Melancholie, aber keine Schwere durchzieht diese Ausführungen, von denen Sieveking zum Beschluss die Mutter mit der Kamera zu begleiten und zu seinem Besuch überleitet. Unsicherheit und betretenes Schweigen bestimmen die Fahrt mit dem Vater vom Bahnhof, der erklärt, dass die Mama nicht mitkommen wollte und man das akzeptieren müsse. Zuhause findet David eine Frau vor, die nicht mehr weiß, dass dies ihr Zuhause ist. Liebevoll kümmert sich ihr Mann Malte um sie, auch wenn sich der Mathematiker die Pension anders vorgestellt hatte, sich der reinen Mathematik widmen und reisen wollte, jetzt mit der Pflege der Gattin und des Gartens aber vollauf beschäftigt ist.

Leben im Augenblick kontra Aufarbeitung der Geschichte der Eltern

Kurz informiert Sieveking über den früheren Beruf seiner Mutter, zeigt Versuche sie zu Aktivitäten zu animieren oder Besuche bei der Therapie, stellt aber auch fest, dass er im Grunde sehr wenig über die Eltern weiß. Damit sich sein Vater bei einem Urlaub in der Schweiz erholen kann, will sich der Sohn ein paar Wochen um die Mutter kümmern. Offen spricht Sieveking über die anstrengende Arbeit, liegt erschöpft neben der Mutter auf dem Bett und teilt mit, dass er nicht versteht, wie der Vater das geschafft hat. Dennoch beginnt er mit ihr Ausflüge zu machen, schließlich sogar bis zum Urlaubsort ihres Mannes in der Schweiz.
Während die Mutter immer mehr im Augenblick lebt, im Sohn den Mann und in ihrem Mann einen Fremden sieht, dringt Sieveking gleichzeitig immer tiefer in ihre Biographie und die Geschichte der Ehe seiner Eltern ein, blickt mit alten Familienfotos in die Kindheit der Mutter,  aber auch und vor allem auf ihr politisches Engagement als 68erin und die „Offene Ehe“, die sie mit ihrem Mann führte.
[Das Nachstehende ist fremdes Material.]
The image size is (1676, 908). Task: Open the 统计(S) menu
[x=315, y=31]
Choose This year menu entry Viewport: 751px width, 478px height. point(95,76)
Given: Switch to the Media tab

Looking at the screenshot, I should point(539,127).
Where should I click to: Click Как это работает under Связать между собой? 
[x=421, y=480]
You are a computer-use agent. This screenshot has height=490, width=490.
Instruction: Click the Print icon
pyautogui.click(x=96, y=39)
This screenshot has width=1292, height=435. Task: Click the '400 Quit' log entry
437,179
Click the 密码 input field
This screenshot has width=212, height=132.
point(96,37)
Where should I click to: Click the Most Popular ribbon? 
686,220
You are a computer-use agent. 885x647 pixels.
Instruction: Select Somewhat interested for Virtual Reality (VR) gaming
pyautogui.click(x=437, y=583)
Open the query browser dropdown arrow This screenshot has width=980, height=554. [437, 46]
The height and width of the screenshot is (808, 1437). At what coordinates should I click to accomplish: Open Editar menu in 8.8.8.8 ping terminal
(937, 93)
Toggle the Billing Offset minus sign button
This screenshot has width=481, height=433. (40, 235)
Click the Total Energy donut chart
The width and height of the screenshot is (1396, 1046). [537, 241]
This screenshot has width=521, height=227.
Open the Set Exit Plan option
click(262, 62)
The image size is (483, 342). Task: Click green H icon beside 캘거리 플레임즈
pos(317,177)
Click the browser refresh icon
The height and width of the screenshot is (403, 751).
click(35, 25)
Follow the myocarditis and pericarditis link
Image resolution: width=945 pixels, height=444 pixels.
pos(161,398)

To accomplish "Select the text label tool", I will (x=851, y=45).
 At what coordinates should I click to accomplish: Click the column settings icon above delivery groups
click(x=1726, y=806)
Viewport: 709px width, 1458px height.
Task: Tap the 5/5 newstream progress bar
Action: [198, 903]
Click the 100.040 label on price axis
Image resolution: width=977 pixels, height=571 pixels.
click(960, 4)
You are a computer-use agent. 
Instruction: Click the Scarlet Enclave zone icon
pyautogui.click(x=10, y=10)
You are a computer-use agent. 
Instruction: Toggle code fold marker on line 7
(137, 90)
Bewegende Liebeserklärung an die Mutter

Liebevoll und warmherzig ist Sievekings Blick, dank seines Feingefühls und seiner Behutsamkeit trotz der Nähe aber nie voyeuristisch bloßstellend. Einerseits zeichnet er einfühlsam und bewegend das Porträt einer Frau, für die es nur noch die Gegenwart gibt, andererseits arbeitet er gerade mit Erinnerung und Geschichte, wenn er auf die Familiengeschichte blickt. Wunderbar fließen diese Gegenwärtigkeit auf der einen und die Erinnerungsarbeit auf der anderen Seite zusammen.
Nicht nur ein Film über Alzheimer, sondern vor allem eine Liebeserklärung an die Mutter ist „Vergiss mein nicht“ so geworden. Zwar spart Sieveking wirklich harte Szenen aus, zeigt aber dennoch, wie sich der Zustand der Mutter verschlechtert, wie eine Pflegerin eingestellt wird, die Mutter vorübergehend in ein Seniorenheim gebracht wird, dann aber vom Vater doch wieder ins gemeinsame Haus zurückgeholt wird.
So bitter dieser geistige Verfall auch ist, so gelingt es Sieveking doch, ihn mit warmherzigem Humor zu inszenieren, ihm – nicht zuletzt durch die Musik - alles Schwere zu nehmen, ohne dabei leichtfertig mit dem Thema umzugehen.